Sometimes you are with your newborn for 12 weeks, and it is hard but blissful. Sometimes after those 12 weeks, you are so sad to return to work and have anxiety about being apart from your baby. For some new parents, maternity leave feels like a flash in the pan, and it is almost unbelievable that it is already time to go back to work.
And sometimes, for some parents, it’s not like that at all.
Returning to work may sound like the best idea anyone has had in a really really long time.
12 weeks glued to another human who needs everything to be provided for them means one thing in theory, and feels totally different in reality.
Being with an infant is exhausting.
It is a time warp, and time seems to function differently. Having autonomy to care for yourself is almost universally put in second place to the needs of your child.
And it can be a scary thing to realize you would rather go back to work than be with your child. But if that is you, it doesn’t mean you hate your baby.
It doesn’t mean you aren’t a good parent.
It doesn’t even say you regret having this new person in your life.
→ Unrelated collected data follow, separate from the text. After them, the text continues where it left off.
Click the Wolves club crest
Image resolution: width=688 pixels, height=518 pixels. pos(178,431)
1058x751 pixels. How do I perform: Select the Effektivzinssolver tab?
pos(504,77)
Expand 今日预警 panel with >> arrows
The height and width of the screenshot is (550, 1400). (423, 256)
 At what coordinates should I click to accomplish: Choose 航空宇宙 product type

But it can mean that you need work to be a good parent.
Or in other words, it's okay if you need to regain a part of your identity to be healthy and have the ability to be present with your child.
Every single family is going to have conversations about how they want this crazy ride to go, and when they need to get off for a little while. Really common questions can be: How will you take breaks? How will you stay connected to your partner? How will you learn about what being a parents means? And when to go back to work, if at all?
Work for many people isn’t just a source of a paycheck. Work can be social stimulation, personal growth, or a creative outlet. Wanting to have a little bit of your “normal” back after so much change makes a lot of sense when we consider how much is thrown at new parents and especially those parents who give birth.
So if you are psyched to trade out the burp cloth for your laptop, know that in doing so you are not a bad parent. For many, going to work means you can take a big breath when you get home, and jump into caring for you child without resentment, because you might just find, you missed her while you were away all day.